> _TASK TO COMPLETE_
The lines from the one containing "The width and" through the last line below, both ends included, must be reproduced exactly, with no pictures.

====== INFORMATION

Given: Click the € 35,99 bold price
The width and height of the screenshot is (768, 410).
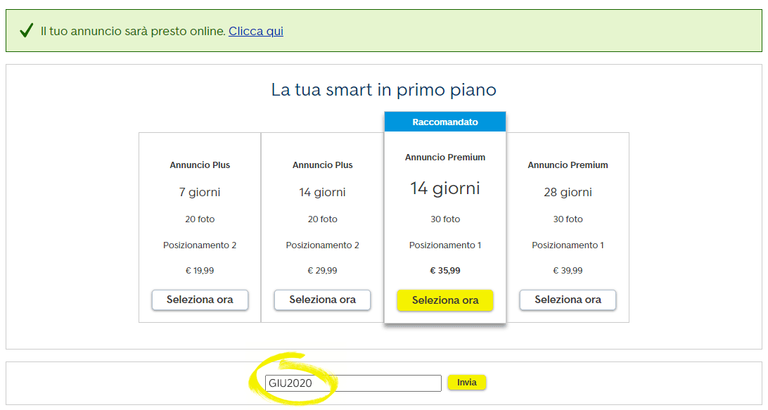Looking at the screenshot, I should [x=445, y=270].
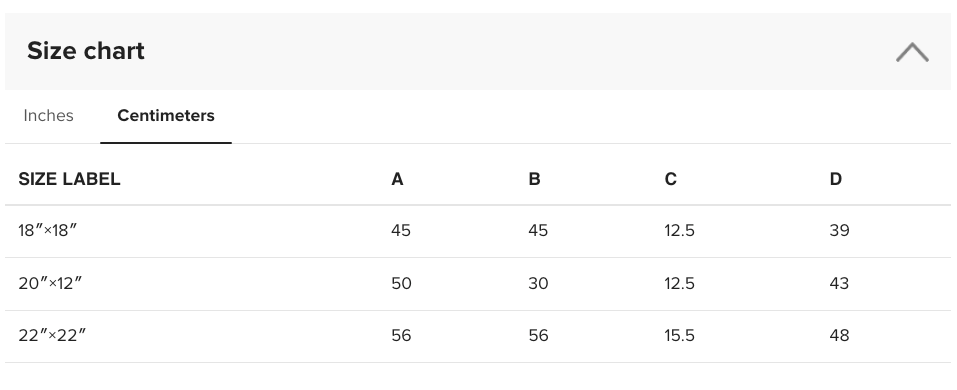Click the C value 12.5 for 18″×18″
The height and width of the screenshot is (390, 957).
679,231
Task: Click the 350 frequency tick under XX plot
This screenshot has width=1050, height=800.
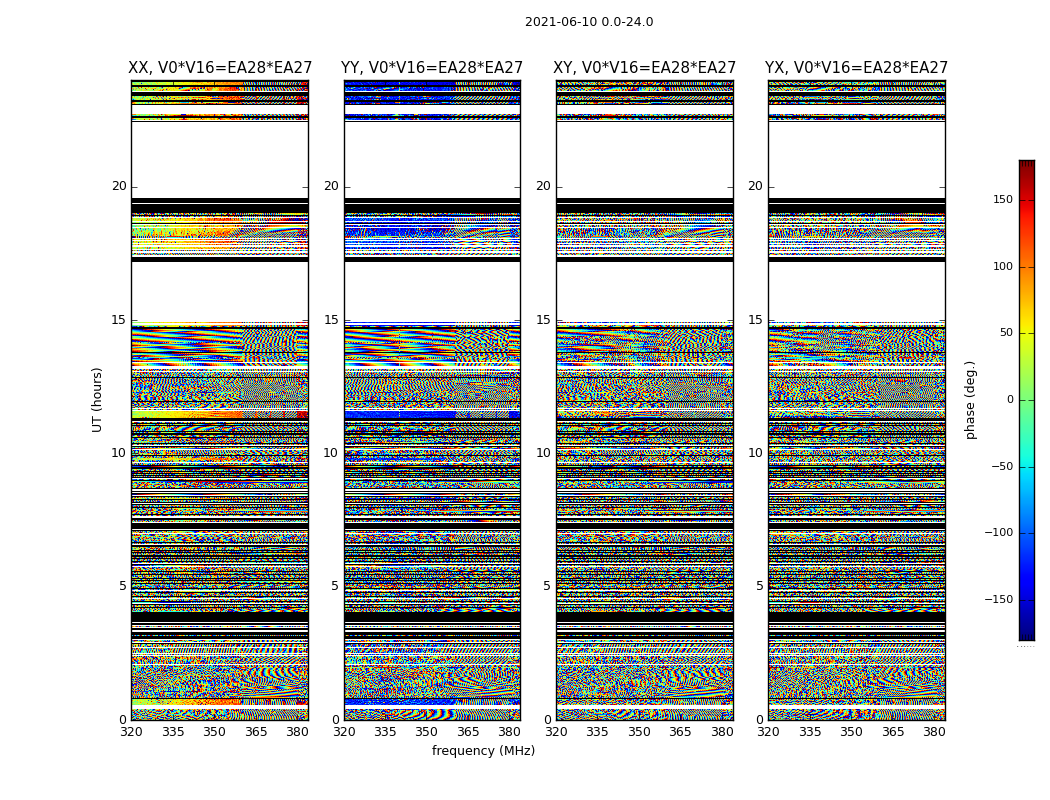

============

> _THE COMPLETED TASK_
The width and height of the screenshot is (768, 410).
Looking at the screenshot, I should [x=445, y=270].
Click the C value 12.5 for 18″×18″
The height and width of the screenshot is (390, 957).
679,231
Task: Click the 350 frequency tick under XX plot
This screenshot has width=1050, height=800.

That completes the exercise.